Today let’s talk about SuperCop, Abba Kyari and the story of the enigma of two jurisdictions. This is a serious constitutional, legal and political dilemma.
Background to the US request to surrender Abba Kyari
The diplomatic representative of the United States Embassy in Abuja had requested the surrender of 46-year-old Abba Alhaji Kyari over the pending charges against Abba Kyari in the United States. This request is said to be based on Kyari’s relationship with Ramon Olorunwa Abbas, a 37-year-old avowed international fraudster popularly known as Hushpuppi. Hushpuppi had alleged that he bribed Abba Kyari to arrest and imprison Kelly Chibuzor Vincent, one of his rivals in Nigeria, following a dispute over a $1.1million scam on a businessman Qatari. Kyari had denied any wrongdoing.

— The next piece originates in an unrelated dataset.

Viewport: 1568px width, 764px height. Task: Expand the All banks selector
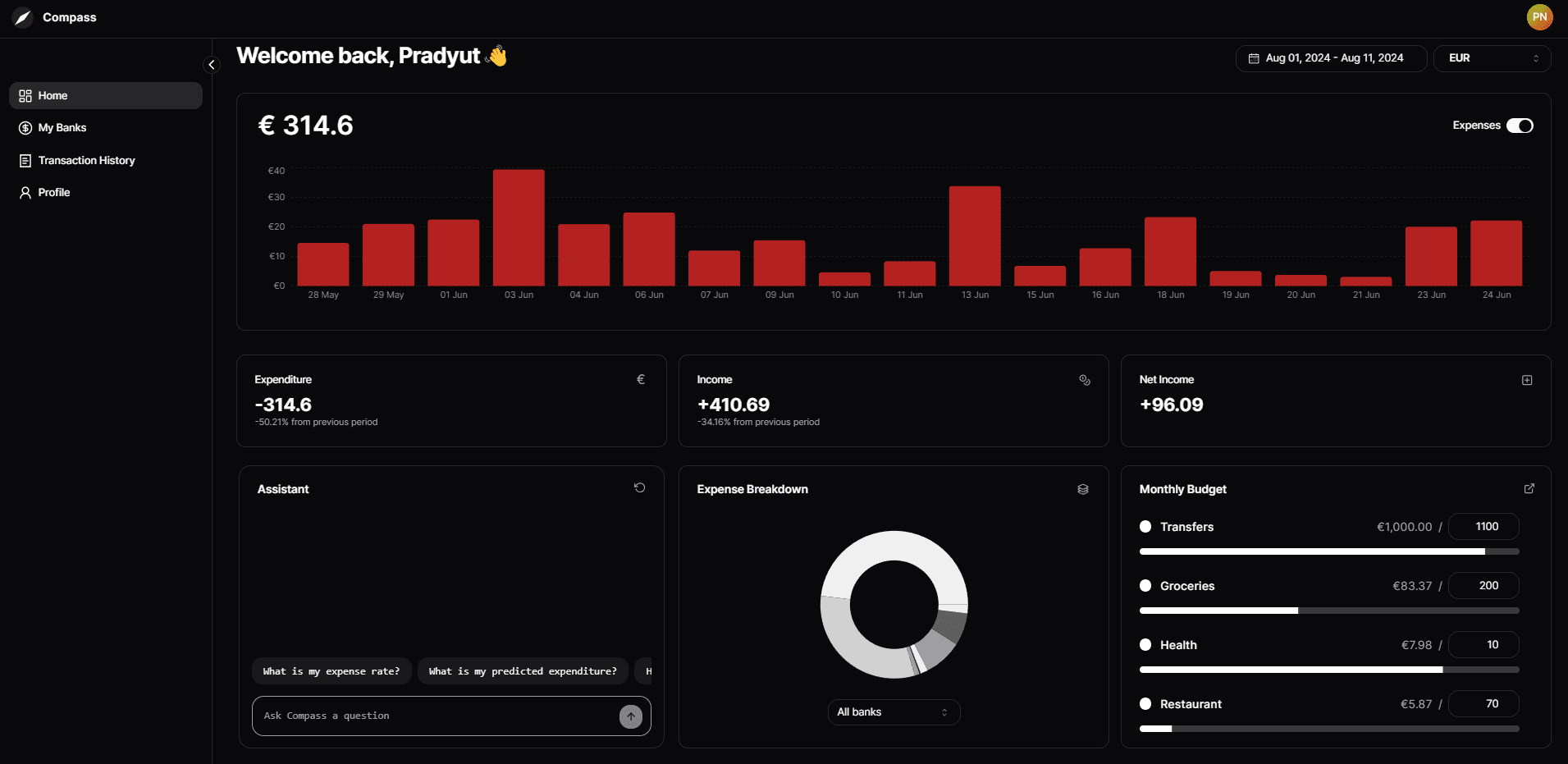click(893, 712)
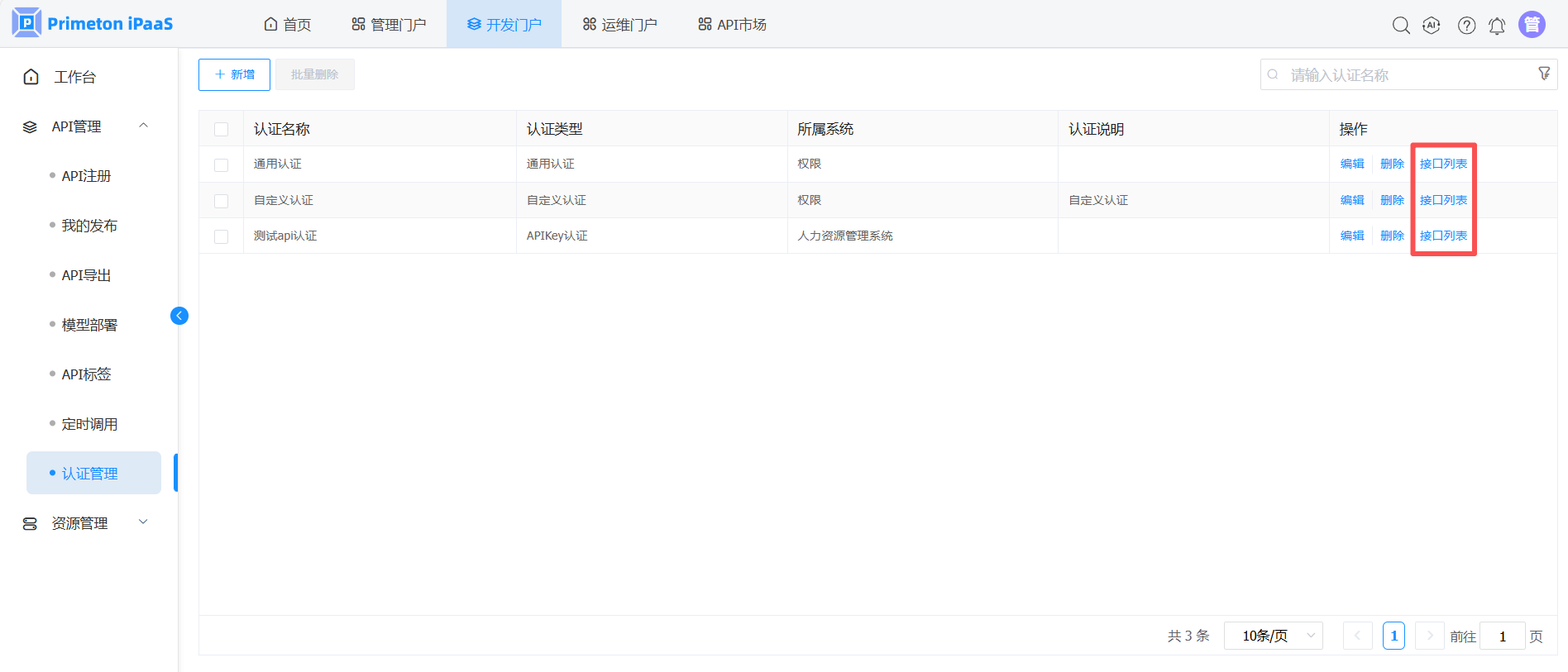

Then NDLEA appeared on the scene
While suspended for his role in the Hushpuppi case, Abba Kyari was arrested by the NDLEA in connection with an alleged 17.5kg cocaine deal and allegedly tampered with 25kg of cocaine. While the investigation into the said NDLEA case was ongoing, Kyari applied for bail for health reasons. The NDLEA then obtained a court order for the continued detention of Kyari and six others for 14 days. Indeed, immediately the Attorney General of the Federation, Abubakar Malami, SAN authorized Kyari’s extradition, the NDLEA suddenly charged him with eight counts in the Federal High Court in Abuja. Was it just a coincidence? Are some high-level people working hard to block Kyari’s extradition, lest he be rushed and scream when he arrives in the United States? Can the ongoing investigation, the ongoing removal order and the new charge block the extradition of Abba Kyari to the United States of America? This is the core of our discourse today and next week.
What is extradition?
Extradition is a process by which a person accused or convicted of a crime is formally transferred to the state where they are either wanted for trial or required to serve a sentence after being duly sentenced by a court.
Nigeria has an extradition treaty with the United States.
Nigeria has an extradition agreement with the United States under an extradition treaty signed between the United Kingdom and the United States, dated December 22, 1931. The treaty entered into force on June 24 1935. Under Article 16 of the treaty, it was made applicable to all British protectorates of which Nigeria was a part. Article 16 of the Treaty provides:
“This Treaty shall apply in the same manner as if it were the possessions of Her Britannic Majesty to the following British Protectorates, namely, Bechuanaland Protectorate, Gambia Protectorate, Kenya Protectorate, Nigeria, Northern Rhodesia, Northern Territories of the Gold Coast, Nyasaland, Sierra Leone Protectorate, Solomon Islands Protectorate, Somaliland Protectorate, Swaziland, Uganda Protectorate and Zanzibar, and to the following territories for which a mandate in the name of the League of Nations has been accepted by His Britannic Majesty, namely, Cameroon under British mandate, Togo under British mandate and the territory of Tanganyika”.
By Article 1 of the Treaty, the contracting parties have agreed to surrender (under certain circumstances and conditions) persons who, accused or convicted of any of the crimes or offenses listed in Article 3, committed in the jurisdiction of one Party, are in the territory of the other Party. There are 27 offenses listed in article 3. The crimes that go to the substance of this article are the 18th and 22nd: Obtaining money by false pretenses; receive money, securities or other property, knowing that these have been stolen or obtained illegally and offer, give or receive bribes respectively. Some elements of the offense for which Abba Kyari has been declared wanted in the United States of America include obtaining money/assets by fraudulent means.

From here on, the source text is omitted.